«Décliner la fête sur deux ambiances»

Non aux Fêtes de Genève, place à Genève en fête. C’est avec cette inversion sémantique que Michael Drieberg , directeur général de Live Music Production, livre le fruit de ses réflexions: les fêtes, dans leur mouture actuelle, obligent au lieu d’offrir. «Ceux qui veulent juste profiter de l’été au bord du lac en sont empêchés. Les barricades, les bars privatifs qui bloquent les accès, c’est choquant.»

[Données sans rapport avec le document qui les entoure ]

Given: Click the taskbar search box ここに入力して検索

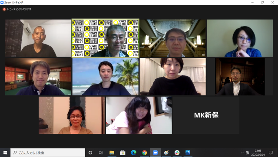Looking at the screenshot, I should tap(48, 153).
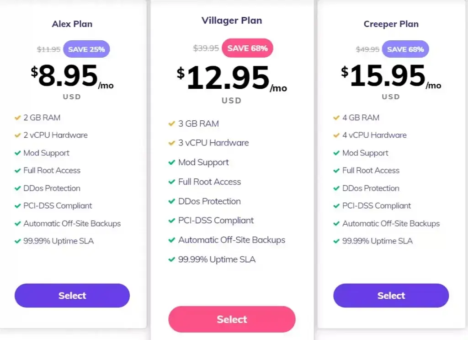Click the checkmark beside Full Root Access in Alex Plan
468x340 pixels.
pyautogui.click(x=17, y=170)
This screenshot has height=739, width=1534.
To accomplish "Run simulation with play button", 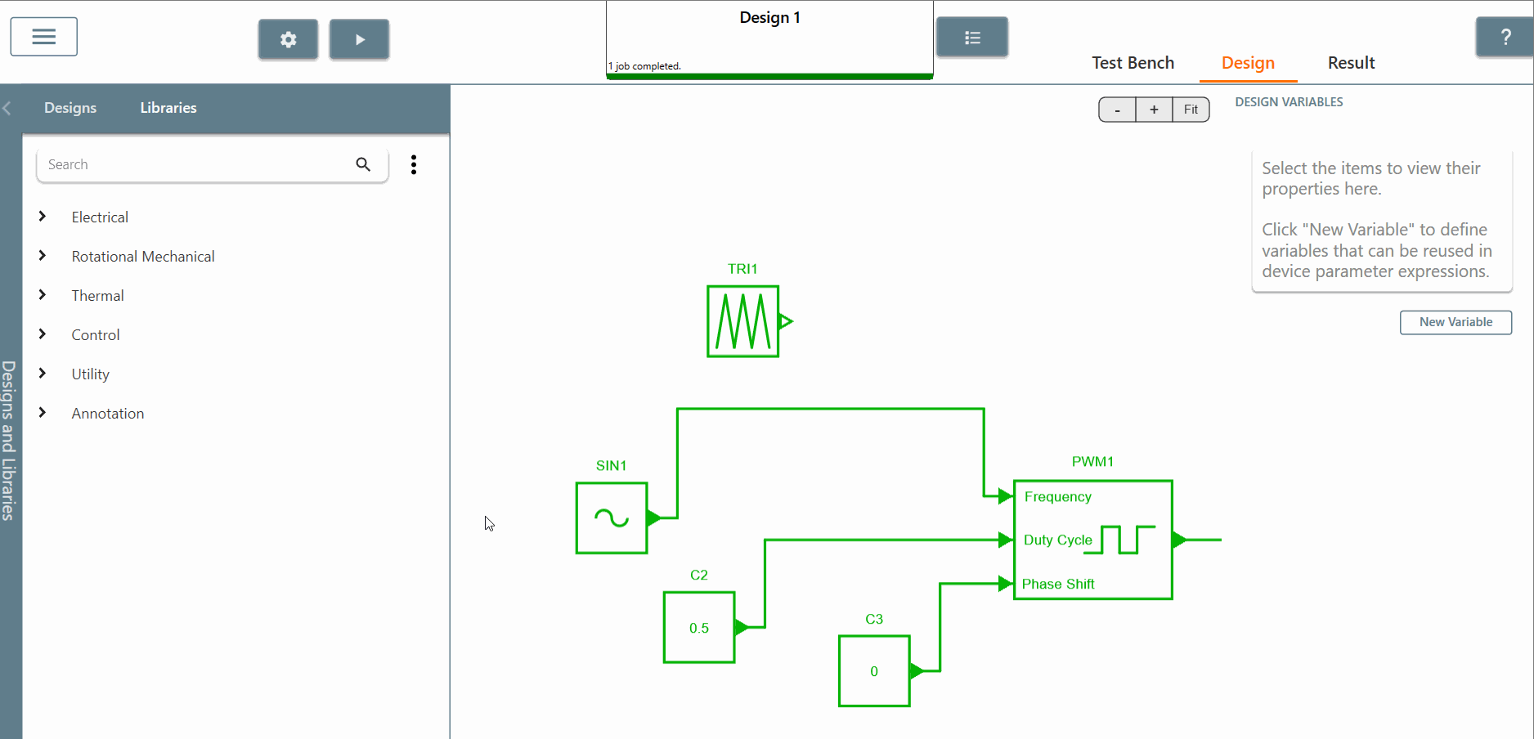I will [x=359, y=39].
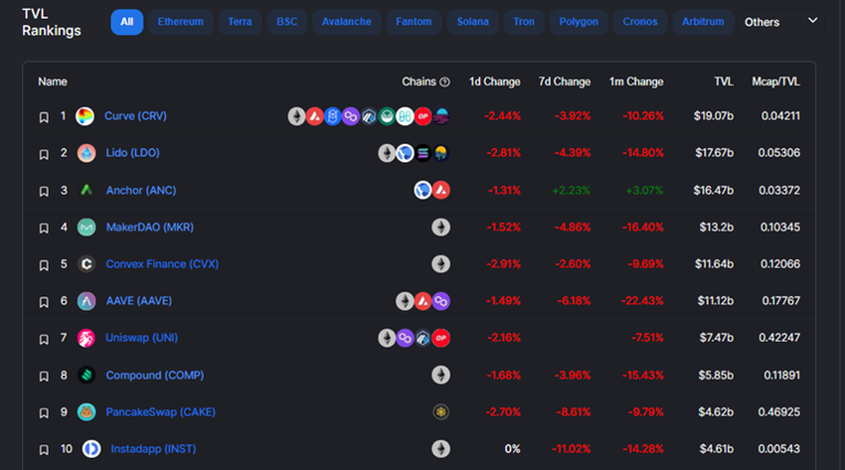Sort the table by TVL column
The width and height of the screenshot is (845, 470).
(x=723, y=81)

Et Michael Drieberg de «décliner la fête sur deux ambiances». Sur la rive gauche, offrir la convivialité en diminuant la taille des bars, en ouvrant l’accès au lac, en y édifiant des pontons provisoires comme sur le Rhône. Y faire oublier la musique techno pour oser le jazz, et même des ensembles classiques et des expositions. Sur la rive droite, naturellement plus tapageuse, consentir au tapage. «Il faut y laisser le gros bastringue, avec ses manèges et ses saucisses. Mais on pourrait y envisager des défilés de fanfares du monde entier, une tendance qui marche très bien. Et aussi y organiser des défilés colors, très à la mode. C’est avec cela qu’on crée des buzz incroyables, et la publicité sur le Net pèse plus lourd que les campagnes de pub traditionnelles», estime l’empereur du divertissement. Poudres colorées et cuivres endiablés à droite, romance et lyrisme à gauche.

Dans le détail, il faudrait à son «Genève en fête» une thématique, imposant une cohérence aux stands. Thème par pays, par couleur, qu’importe, mais il rappelle que «les plus beaux marchés de Noël sont ceux qui sont uniformisés autour d’une thématique. Si Montreux y arrive, pourquoi pas Genève?» Au chapitre culinaire, là encore, il a son idée: «Mettons en avant les produits du terroir sur la rive gauche! Rien n’est fait en ce sens, alors que c’est une tendance lourde. L’Office du tourisme jouerait ainsi son rôle.» Un organisme qu’il fustige aujourd’hui pour sa gestion financière «peu transparente de ces fêtes».

Michael Drieberg pointe encore du doigt une organisation brouillonne, qui voit s’étendre, après le feu d’artifice, un long dimanche sale et mélancolique. «Comme dans un spectacle, il faut clairement marquer le début et la fin. Démarrons avec un gros concert, et finissons avec le feu d’artifice, en apothéose.»